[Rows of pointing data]
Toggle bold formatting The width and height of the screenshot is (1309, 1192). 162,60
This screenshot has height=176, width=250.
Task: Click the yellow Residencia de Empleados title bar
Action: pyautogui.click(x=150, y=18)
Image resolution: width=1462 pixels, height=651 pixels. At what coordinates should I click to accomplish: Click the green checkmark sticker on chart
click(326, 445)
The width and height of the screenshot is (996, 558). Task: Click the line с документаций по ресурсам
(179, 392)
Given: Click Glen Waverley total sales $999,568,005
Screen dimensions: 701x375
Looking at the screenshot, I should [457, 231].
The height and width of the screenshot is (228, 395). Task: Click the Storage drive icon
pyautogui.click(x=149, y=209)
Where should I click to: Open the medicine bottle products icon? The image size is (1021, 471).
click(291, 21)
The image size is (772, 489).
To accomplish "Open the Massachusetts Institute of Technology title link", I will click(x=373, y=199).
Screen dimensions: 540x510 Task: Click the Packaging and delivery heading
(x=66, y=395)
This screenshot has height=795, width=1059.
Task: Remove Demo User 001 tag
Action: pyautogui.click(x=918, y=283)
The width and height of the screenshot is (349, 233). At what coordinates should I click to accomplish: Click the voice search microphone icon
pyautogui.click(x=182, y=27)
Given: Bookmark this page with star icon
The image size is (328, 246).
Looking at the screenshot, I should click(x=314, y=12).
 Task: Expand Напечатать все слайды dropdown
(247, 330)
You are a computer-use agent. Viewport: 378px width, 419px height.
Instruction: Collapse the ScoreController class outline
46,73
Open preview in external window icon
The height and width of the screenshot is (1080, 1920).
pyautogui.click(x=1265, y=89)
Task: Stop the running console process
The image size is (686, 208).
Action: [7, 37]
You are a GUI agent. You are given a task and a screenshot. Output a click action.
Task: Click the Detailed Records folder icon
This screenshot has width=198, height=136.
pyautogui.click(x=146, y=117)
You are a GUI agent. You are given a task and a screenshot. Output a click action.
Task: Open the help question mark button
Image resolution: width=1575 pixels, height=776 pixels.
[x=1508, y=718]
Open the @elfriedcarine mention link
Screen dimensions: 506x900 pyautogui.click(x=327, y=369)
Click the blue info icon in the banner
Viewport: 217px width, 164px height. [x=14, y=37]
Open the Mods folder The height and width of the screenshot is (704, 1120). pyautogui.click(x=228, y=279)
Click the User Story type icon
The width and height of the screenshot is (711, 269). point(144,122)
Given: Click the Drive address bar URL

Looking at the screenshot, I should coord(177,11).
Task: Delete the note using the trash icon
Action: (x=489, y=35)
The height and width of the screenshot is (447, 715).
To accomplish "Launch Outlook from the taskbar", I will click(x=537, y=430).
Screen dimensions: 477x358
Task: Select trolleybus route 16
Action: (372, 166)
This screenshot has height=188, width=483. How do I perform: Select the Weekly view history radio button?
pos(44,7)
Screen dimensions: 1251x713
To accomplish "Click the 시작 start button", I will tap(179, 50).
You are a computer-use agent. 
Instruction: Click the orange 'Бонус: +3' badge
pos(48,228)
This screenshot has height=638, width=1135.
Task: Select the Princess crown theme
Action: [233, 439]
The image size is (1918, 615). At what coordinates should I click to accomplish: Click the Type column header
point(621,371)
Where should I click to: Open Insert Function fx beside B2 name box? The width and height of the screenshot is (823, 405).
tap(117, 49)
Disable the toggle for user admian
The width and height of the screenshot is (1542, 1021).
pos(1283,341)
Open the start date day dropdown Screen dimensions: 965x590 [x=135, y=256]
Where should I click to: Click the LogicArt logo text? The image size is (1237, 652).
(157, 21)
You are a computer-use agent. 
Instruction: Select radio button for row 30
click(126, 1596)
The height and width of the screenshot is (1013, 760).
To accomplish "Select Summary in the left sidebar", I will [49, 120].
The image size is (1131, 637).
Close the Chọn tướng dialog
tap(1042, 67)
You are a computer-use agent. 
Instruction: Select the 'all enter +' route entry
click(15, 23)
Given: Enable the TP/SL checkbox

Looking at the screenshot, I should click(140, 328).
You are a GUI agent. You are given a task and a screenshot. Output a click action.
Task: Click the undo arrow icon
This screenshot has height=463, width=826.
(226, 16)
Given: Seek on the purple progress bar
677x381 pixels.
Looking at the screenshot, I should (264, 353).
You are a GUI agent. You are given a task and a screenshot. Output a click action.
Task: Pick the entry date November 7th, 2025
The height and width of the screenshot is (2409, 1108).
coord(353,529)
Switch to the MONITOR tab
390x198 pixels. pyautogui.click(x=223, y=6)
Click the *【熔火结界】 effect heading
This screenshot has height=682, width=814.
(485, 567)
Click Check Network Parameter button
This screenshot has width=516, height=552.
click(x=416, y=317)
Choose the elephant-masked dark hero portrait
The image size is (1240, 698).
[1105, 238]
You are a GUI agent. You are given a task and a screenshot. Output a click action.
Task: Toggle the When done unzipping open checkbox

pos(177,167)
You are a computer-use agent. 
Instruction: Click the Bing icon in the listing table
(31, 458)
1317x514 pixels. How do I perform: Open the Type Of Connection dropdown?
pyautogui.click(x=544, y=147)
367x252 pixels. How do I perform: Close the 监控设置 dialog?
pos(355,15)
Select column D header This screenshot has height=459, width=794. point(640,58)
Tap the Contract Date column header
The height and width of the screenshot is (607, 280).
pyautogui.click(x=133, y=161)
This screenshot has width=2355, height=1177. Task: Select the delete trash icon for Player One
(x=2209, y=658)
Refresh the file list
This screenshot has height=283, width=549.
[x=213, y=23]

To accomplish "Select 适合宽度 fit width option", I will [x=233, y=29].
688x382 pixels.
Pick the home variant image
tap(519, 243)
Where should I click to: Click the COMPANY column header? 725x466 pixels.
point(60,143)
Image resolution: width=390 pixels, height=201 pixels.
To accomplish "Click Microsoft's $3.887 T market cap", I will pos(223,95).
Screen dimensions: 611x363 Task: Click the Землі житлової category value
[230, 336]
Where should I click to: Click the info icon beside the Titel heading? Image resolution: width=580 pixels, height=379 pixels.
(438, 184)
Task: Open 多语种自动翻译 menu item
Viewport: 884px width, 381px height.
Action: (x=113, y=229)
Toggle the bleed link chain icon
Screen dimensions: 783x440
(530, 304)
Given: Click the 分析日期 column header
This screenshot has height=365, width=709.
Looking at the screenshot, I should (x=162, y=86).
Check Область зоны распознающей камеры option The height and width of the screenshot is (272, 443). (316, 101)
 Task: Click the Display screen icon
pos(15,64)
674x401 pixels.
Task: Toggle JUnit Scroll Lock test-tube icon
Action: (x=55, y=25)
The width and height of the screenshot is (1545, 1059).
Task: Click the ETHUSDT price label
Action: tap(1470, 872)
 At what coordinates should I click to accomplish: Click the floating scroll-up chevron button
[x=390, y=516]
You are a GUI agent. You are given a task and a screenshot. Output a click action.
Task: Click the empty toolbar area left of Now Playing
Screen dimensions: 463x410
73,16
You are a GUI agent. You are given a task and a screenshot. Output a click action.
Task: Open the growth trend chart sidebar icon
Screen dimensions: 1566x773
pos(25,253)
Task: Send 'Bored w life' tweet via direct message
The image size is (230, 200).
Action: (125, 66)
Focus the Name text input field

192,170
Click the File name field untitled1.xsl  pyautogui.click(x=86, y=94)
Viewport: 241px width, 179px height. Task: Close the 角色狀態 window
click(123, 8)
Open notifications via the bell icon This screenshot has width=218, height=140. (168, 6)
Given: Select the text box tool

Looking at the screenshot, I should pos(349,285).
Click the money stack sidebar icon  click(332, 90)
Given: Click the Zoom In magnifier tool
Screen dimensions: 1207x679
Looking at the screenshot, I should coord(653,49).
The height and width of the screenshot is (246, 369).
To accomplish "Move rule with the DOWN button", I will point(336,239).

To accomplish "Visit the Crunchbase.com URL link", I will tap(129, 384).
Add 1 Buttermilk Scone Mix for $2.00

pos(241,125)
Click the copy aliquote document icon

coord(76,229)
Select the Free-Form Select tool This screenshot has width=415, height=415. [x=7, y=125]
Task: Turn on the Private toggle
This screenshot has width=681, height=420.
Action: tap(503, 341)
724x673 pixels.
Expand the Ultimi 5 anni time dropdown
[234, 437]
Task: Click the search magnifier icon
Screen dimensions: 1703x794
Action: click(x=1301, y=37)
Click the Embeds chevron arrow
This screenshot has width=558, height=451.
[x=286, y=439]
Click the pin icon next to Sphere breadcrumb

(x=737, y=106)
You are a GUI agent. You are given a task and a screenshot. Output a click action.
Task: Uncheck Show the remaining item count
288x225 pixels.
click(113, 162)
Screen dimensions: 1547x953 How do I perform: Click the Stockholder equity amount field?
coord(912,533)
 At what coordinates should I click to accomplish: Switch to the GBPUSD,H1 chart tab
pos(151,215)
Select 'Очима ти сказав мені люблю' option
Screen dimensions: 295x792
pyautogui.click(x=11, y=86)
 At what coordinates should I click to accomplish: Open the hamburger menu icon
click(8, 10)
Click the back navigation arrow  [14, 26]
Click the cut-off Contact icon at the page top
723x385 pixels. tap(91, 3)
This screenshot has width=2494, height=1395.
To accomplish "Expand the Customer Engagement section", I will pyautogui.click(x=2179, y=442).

Directions for this task> Duplicate the records above line for line, starting at the line that contains "Open preview in external window icon" and ending at the line that contains "will tap(179, 50).", with both of those lines included.

The reply>
Open preview in external window icon
The height and width of the screenshot is (1080, 1920).
pyautogui.click(x=1265, y=89)
Task: Stop the running console process
The image size is (686, 208).
Action: [7, 37]
You are a GUI agent. You are given a task and a screenshot. Output a click action.
Task: Click the Detailed Records folder icon
This screenshot has width=198, height=136.
pyautogui.click(x=146, y=117)
You are a GUI agent. You are given a task and a screenshot. Output a click action.
Task: Open the help question mark button
Image resolution: width=1575 pixels, height=776 pixels.
[x=1508, y=718]
Open the @elfriedcarine mention link
Screen dimensions: 506x900 pyautogui.click(x=327, y=369)
Click the blue info icon in the banner
Viewport: 217px width, 164px height. [x=14, y=37]
Open the Mods folder The height and width of the screenshot is (704, 1120). pyautogui.click(x=228, y=279)
Click the User Story type icon
The width and height of the screenshot is (711, 269). point(144,122)
Given: Click the Drive address bar URL

Looking at the screenshot, I should coord(177,11).
Task: Delete the note using the trash icon
Action: (x=489, y=35)
The height and width of the screenshot is (447, 715).
To accomplish "Launch Outlook from the taskbar", I will click(x=537, y=430).
Screen dimensions: 477x358
Task: Select trolleybus route 16
Action: (372, 166)
This screenshot has height=188, width=483. How do I perform: Select the Weekly view history radio button?
pos(44,7)
Screen dimensions: 1251x713
To accomplish "Click the 시작 start button", I will tap(179, 50).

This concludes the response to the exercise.